> _Passage shown_:
Christine Pratte :
of animals and men

Apassionate believer in animal welfare, Christine Pratte, age 32, got recently involved in a whole new field: volunteering that is “focused on human beings.”

Arriving from Barcelona, where she had been living for the previous eight years and working for Orange for the last five, she settled in Nice in November 2011, taking the role of management controller. In Spain, Christine had put her heart and soul into an animal welfare NGO. It was an adventure that lasted five years. On her return to France she naturally began to look for a new commitment. Neither convinced nor inspired by the sorts of organisations she had previously worked with, she decided to sign up for the Orange Digital Solidarity programme (Orange Solidarité Numérique – OSN).

"It’s good to get fresh blood. You start out very motivated, wanting to make things happen!”

On Monday evenings she now runs ODS IT workshops for young people ages 19 to 25 doing their national civic service, under the aegis of the Unis-Cité association. “They are mostly looking to improve their word-processing and spreadsheet skills,” she explains.

> _Tasks to perform_:
1 - Retype the part of the Christine Pratte profile that begins at the words "Arriving from Barcelona, where" and stops after "Numérique – OSN).".
2 - Decide whether each statement agrees with the Christine Pratte profile, answering yes or no and quoting the words that settle it: (a) She settled in Nice in November 2011. (b) She had lived in Barcelona for five years before moving to France. (c) Her workshops take place on Monday evenings.
3 - Proceed with the Christine Pratte profile, writing on from its final sentence.
The listing that comes next has no connection to the profile of Christine Pratte.

> _Entries_:
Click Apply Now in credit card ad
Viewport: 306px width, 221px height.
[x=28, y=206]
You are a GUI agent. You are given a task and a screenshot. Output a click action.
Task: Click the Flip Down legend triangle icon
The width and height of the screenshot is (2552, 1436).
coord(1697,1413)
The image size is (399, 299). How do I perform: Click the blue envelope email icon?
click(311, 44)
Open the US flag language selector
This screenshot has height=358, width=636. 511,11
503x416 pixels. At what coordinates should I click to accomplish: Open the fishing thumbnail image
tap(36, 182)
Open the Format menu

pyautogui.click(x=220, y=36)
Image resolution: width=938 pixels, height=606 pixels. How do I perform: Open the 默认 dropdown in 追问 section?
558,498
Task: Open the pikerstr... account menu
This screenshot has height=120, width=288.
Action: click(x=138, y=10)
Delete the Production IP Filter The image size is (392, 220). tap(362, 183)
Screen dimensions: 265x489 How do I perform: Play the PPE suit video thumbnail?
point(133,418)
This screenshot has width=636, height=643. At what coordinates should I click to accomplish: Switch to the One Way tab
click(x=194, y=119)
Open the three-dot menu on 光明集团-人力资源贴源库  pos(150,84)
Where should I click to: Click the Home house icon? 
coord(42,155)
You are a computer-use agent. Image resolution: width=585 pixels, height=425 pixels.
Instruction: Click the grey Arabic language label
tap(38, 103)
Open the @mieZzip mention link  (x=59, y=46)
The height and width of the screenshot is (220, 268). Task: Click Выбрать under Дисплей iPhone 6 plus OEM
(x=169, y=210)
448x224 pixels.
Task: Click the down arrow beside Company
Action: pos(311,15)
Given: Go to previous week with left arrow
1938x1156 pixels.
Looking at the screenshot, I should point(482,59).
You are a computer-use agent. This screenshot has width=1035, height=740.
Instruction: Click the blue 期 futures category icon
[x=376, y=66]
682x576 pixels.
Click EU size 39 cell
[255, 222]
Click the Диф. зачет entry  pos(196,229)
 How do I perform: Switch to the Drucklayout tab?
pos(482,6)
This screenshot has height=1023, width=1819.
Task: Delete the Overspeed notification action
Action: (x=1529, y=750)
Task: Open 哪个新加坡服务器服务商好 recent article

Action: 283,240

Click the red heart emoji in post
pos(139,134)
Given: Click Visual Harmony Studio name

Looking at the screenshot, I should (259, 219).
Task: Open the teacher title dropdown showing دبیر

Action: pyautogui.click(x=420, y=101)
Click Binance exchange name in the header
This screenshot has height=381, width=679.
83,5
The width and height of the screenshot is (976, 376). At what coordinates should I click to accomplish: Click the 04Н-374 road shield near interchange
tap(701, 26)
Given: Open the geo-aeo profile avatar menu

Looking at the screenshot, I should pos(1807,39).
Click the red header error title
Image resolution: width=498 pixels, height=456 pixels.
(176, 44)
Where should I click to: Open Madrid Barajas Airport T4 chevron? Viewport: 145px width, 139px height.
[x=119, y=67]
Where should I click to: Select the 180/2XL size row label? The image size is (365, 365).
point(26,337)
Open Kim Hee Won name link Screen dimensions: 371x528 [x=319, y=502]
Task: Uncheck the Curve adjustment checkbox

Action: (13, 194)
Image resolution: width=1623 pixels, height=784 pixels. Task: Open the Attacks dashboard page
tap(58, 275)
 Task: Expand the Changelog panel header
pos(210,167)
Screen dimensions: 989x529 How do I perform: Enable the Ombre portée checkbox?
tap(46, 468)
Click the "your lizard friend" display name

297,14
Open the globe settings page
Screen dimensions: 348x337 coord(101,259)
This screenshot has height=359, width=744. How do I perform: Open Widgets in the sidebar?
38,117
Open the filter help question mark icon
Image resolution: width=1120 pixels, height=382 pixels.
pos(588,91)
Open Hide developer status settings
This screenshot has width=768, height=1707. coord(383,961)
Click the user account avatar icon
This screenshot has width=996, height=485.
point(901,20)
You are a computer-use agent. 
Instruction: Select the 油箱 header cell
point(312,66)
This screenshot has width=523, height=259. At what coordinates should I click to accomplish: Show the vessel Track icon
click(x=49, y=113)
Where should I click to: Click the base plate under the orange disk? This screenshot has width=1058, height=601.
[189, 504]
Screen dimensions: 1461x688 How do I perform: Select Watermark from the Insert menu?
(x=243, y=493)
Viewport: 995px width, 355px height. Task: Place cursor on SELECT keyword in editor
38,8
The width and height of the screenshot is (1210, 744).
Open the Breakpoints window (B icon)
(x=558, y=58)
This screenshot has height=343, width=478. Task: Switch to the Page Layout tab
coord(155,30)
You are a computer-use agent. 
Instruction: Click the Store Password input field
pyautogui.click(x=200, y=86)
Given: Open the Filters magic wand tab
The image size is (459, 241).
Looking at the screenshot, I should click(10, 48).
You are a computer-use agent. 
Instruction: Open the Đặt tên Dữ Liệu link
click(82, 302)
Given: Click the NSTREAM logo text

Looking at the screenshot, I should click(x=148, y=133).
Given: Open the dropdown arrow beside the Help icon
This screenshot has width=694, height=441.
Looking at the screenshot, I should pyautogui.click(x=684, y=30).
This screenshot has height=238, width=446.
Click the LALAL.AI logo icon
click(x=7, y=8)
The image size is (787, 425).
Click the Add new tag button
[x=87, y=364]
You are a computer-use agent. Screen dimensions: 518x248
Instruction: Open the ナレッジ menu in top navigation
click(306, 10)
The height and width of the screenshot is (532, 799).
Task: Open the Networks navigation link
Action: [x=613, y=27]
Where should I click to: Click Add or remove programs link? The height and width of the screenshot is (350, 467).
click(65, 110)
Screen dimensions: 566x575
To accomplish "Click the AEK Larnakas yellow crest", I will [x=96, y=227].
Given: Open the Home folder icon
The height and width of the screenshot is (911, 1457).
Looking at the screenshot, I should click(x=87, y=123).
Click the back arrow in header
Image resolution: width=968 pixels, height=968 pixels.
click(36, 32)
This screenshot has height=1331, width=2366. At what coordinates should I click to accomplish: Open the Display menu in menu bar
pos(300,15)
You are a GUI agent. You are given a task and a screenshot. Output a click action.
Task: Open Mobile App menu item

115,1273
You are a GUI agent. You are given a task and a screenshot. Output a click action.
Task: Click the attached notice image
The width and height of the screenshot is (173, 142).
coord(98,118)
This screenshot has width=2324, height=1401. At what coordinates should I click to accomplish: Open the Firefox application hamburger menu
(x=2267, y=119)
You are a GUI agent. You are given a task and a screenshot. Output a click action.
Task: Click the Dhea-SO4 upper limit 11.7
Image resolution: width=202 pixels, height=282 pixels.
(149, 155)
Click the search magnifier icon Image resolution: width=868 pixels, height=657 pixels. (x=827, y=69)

> _Answer set_:
1 -
Arriving from Barcelona, where she had been living for the previous eight years and working for Orange for the last five, she settled in Nice in November 2011, taking the role of management controller. In Spain, Christine had put her heart and soul into an animal welfare NGO. It was an adventure that lasted five years. On her return to France she naturally began to look for a new commitment. Neither convinced nor inspired by the sorts of organisations she had previously worked with, she decided to sign up for the Orange Digital Solidarity programme (Orange Solidarité Numérique – OSN).

2 -
(a) Yes: "she settled in Nice in November 2011"
(b) No: "where she had been living for the previous eight years"
(c) Yes: "On Monday evenings she now runs ODS IT workshops"

3 -
For an hour and a half Christine reinvents herself as a teacher: “The positive side is they catch on very quickly. The downside is that they lose concentration just as
quickly! The lesson needs to maintain momentum, which means I need to prepare it in advance.” But she doesn’t mind the extra work: “I see it as a way of improving myself,” she jokes.

In Barcelona Christine was a member of a small local NGO that worked to treat and home stray cats. It taught her about both the benefits and drawbacks of volunteering, the personal satisfaction it provides and the feelings of frustration that can also follow, “because nothing is ever completely completed…”

With ODS she has discovered some new positive points: “What’s good is that there are plenty of colleagues involved. We know we can rely on each other.” The friendly atmosphere has helped her make connections with her co-workers: “We work in the same unit. Meeting each other in a different context helps us to bond.” Christine may harbour a flicker of nostalgia for her previous animal cause, but remains positive and sees the change in a favourable light: “It’s good for NGOs to get fresh blood. You start out very motivated, wanting to make things happen!” A good message for anyone hesitating.

Portrait by Magali Sennane.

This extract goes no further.